I've been in law school. I just graduated December 15. Now I'm preparing for the bar, which I will take at the end of February.

At first I though, "Nice! I can wear yoga pants all the time!"

But it's only taken about two weeks of mostly yoga pants for me to realize that it's a black hole of a downward spiral.

At least, for me it is.

I've basically stopped taking care of myself. I've stopped maintaining myself. I've gained weight. I've lost energy. I've lost interest in just about everything that brings me pleasure. I'm moody. I'm tired. My skin looks dull. I feel dull. It's horrible.

I feel like I basically hit bottom this afternoon. I had done some goal setting for myself for 2018 with actionable steps for eating better, exercising some, and other personal care items. But 2018 was still a ways off.

I started picking myself up this afternoon too. Making a realistic, healthy grocery list with foods that I actually like and will eat.

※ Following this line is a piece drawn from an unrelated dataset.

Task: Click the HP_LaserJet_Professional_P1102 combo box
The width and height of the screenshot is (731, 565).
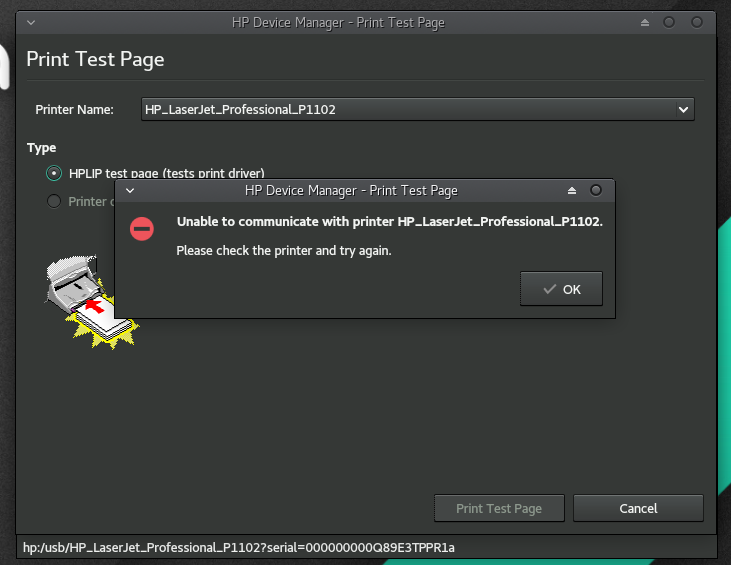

Spending a lot of time working out right now just isn't possible. To be sure, I try to do a quick yoga video during breaks in my bar prep. It's enough to reset my mind, but not enough to fix me. So for now I'm going to have to focus on eating better.

I don't quite know yet what that means. But I'll get there.

And I'm definitely ditching the yoga pants and t-shirts in favor of some "real" clothes. At least most of the time. :)

Comments

  1. I know you've got a partner there who will help you in what ever way you choose!